Examples include implementing Lean in manufacturing and supply chain, embedding Agile ways of working in software development or implementing digitisation to transform functions.
Important in this step is to take an end-to-end cost approach for integrated processes, which run through several departments, such as the Procure to Pay or Purchase to Delivery processes. With all process related savings on the table, priorities must be made. Using a total cost optimisation framework, the cost savings that are easiest to realise and those that add the most strategic value should be followed up first.
Tools
To successfully deliver against cost cutting key performance indicators, every organisation needs a web-based toolset for planning, delivering and tracking cost data that allows all stakeholders immediate and comprehensive access to one consistent and reliable set of data. This increases the likelihood of savings delivery, and can trigger a cycle of success – using cost savings to encourage further operational excellence initiatives and innovation.
The most used tools focus on project management, risk management, requirements management and cost tracking.
Competencies & skills
Making sure that people are equipped to deliver the cost savings is an essential part of the change process. According to PA Consulting’s authors, “you’ll need to embed the right culture for cost-cutting success to be sustainable.”
It starts with a training roadmap for growing operational excellence. During delivery, breaking down silos and implementing agile principles are key steps. “This helps ensure that the organisation as a whole is working to the same strategy with consideration of all six cost-cutting dimensions, rather than different functions pulling different levers at different times.”
Methodologies
Leaders can use several methodologies to gain deeper insights or speed up the delivery of cost savings.
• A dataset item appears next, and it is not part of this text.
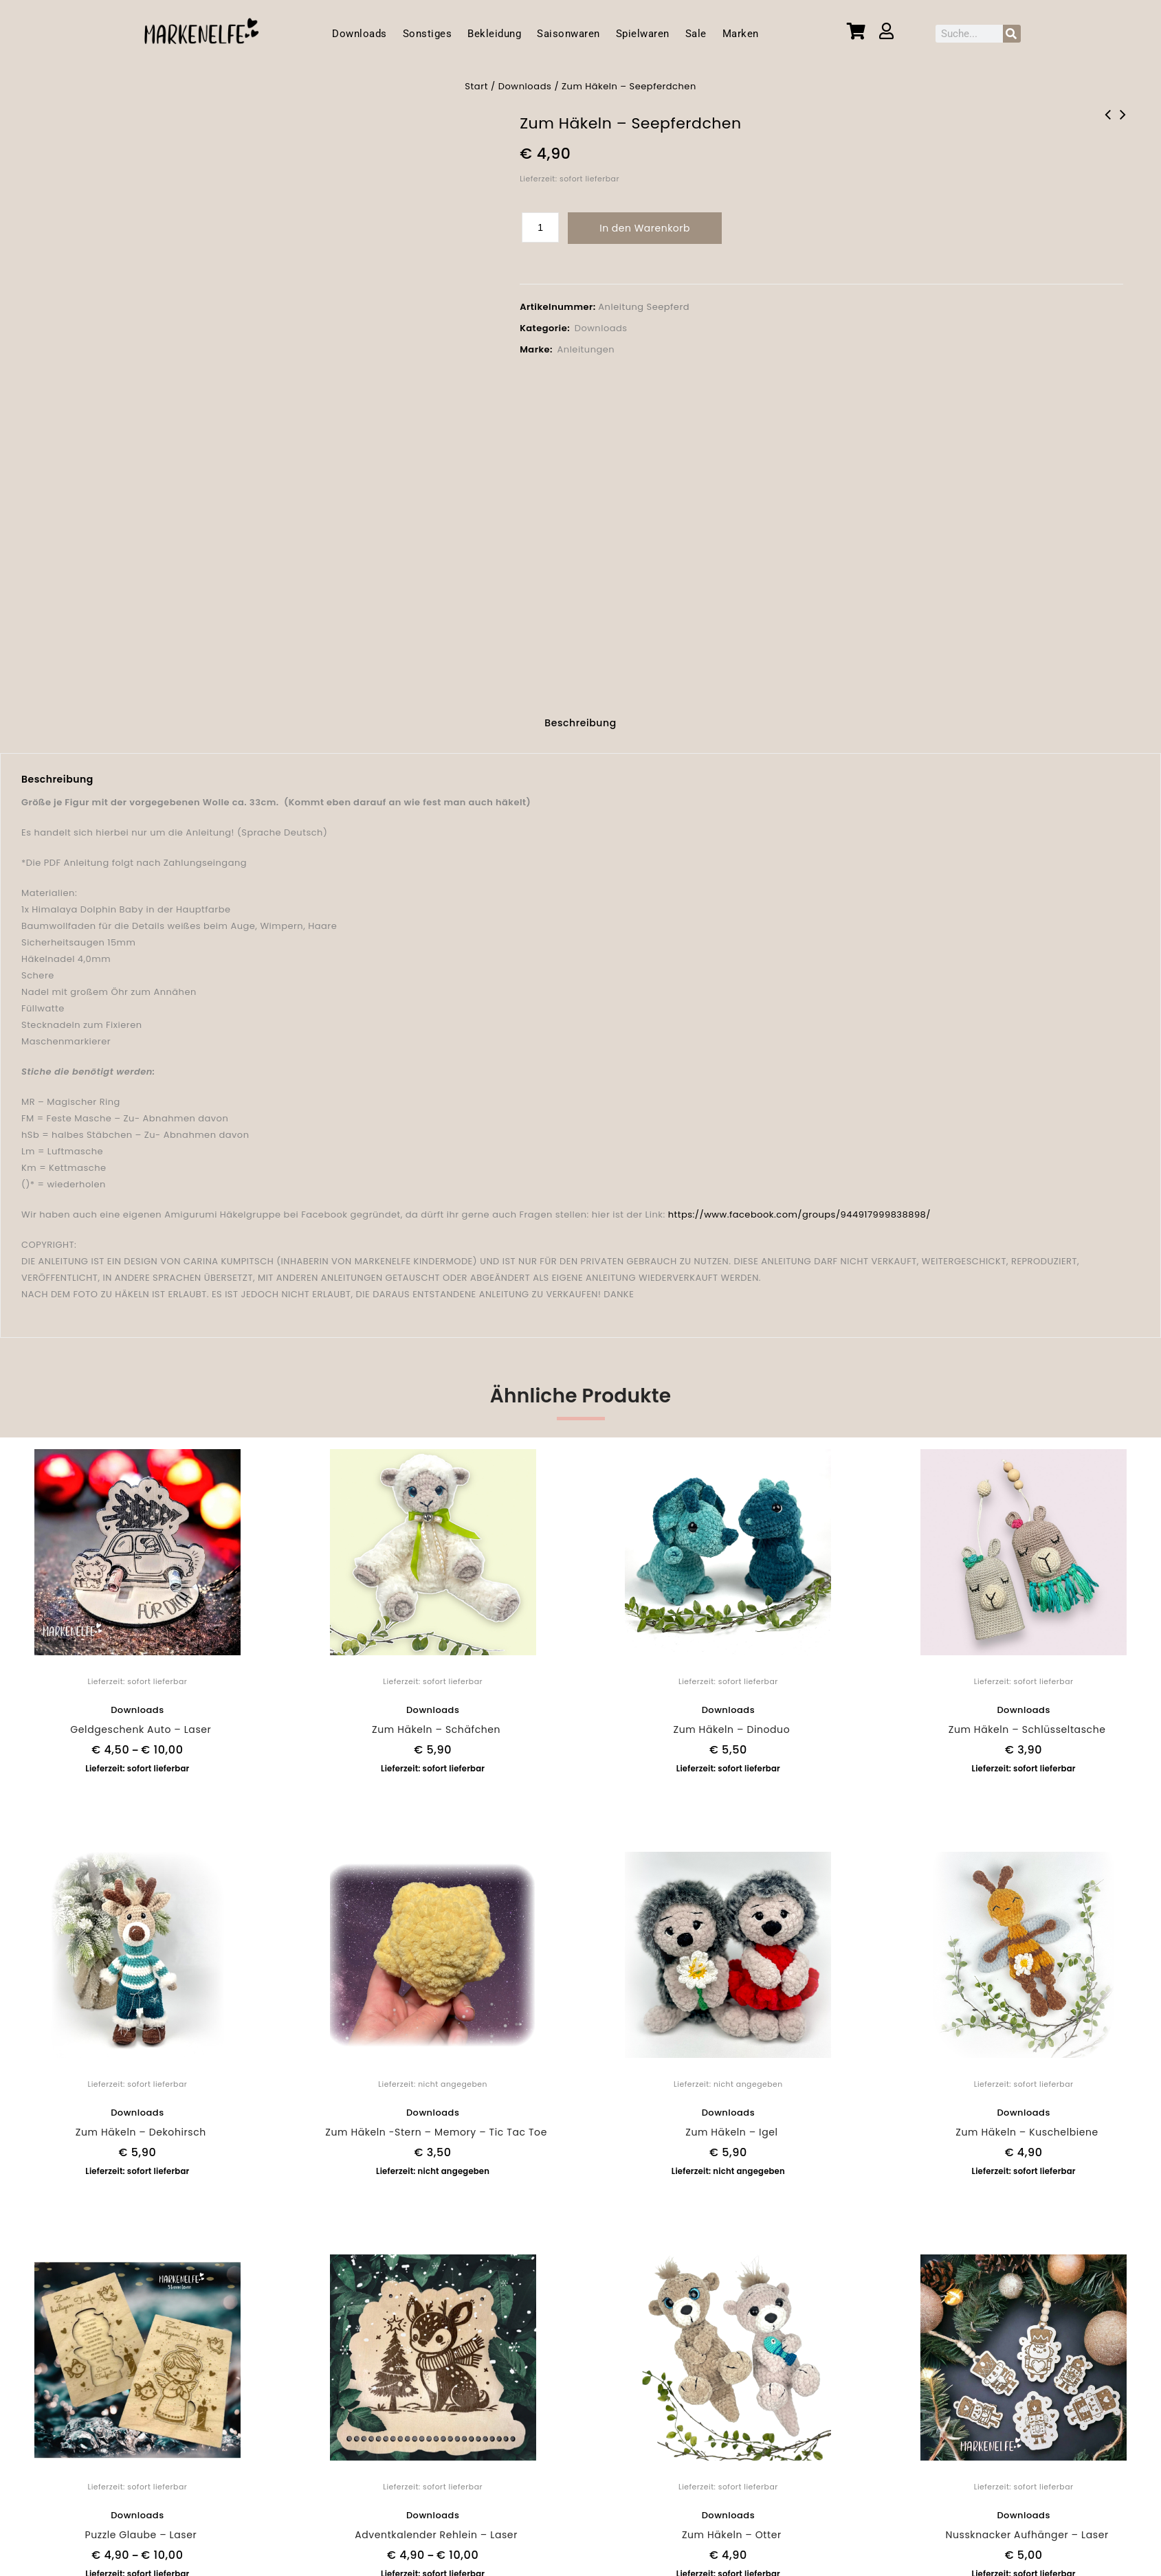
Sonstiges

One of the most used methods is benchmarking. This measures how performance compares to other organisations within the sector and against other industries and global best-practice leaders. Using best practice references helps inject new ideas and set the challenging targets needed to stay competitive and grow back margins.
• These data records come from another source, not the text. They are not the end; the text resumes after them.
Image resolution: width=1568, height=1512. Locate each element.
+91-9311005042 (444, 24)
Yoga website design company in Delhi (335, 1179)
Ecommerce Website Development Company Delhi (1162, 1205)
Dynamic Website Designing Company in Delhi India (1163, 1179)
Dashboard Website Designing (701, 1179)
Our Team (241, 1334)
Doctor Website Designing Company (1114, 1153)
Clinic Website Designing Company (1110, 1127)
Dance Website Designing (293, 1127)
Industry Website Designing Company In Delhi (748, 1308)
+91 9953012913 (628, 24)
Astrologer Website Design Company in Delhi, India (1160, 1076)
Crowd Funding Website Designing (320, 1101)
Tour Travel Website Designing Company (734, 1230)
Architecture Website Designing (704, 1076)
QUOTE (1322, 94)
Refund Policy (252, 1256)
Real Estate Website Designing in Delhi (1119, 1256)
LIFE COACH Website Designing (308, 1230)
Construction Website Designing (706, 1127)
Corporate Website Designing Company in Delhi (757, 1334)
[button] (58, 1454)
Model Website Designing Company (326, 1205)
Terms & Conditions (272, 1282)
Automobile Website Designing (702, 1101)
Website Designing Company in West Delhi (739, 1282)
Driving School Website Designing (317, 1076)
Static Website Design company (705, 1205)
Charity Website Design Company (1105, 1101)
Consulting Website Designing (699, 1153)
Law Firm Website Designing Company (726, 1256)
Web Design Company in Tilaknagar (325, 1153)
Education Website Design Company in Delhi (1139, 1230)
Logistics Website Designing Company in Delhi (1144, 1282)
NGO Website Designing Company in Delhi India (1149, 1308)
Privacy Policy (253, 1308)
At an operational level, unit-price transparency is a popular methodology. This method spells out the unit cost of processes and products against budget and historic data for every development project, or product.
Getting it right
Ultimately, PA Consulting’s research emphasizes the need for a holistic approach. “The better an organisation is at all six dimensions, the likelier it is to succeed in its cost optimisation. Equally, falling short in even one area can limit the overall success. Like an engine, cost cutting is a system that needs all component parts working at their best to deliver the optimal results.”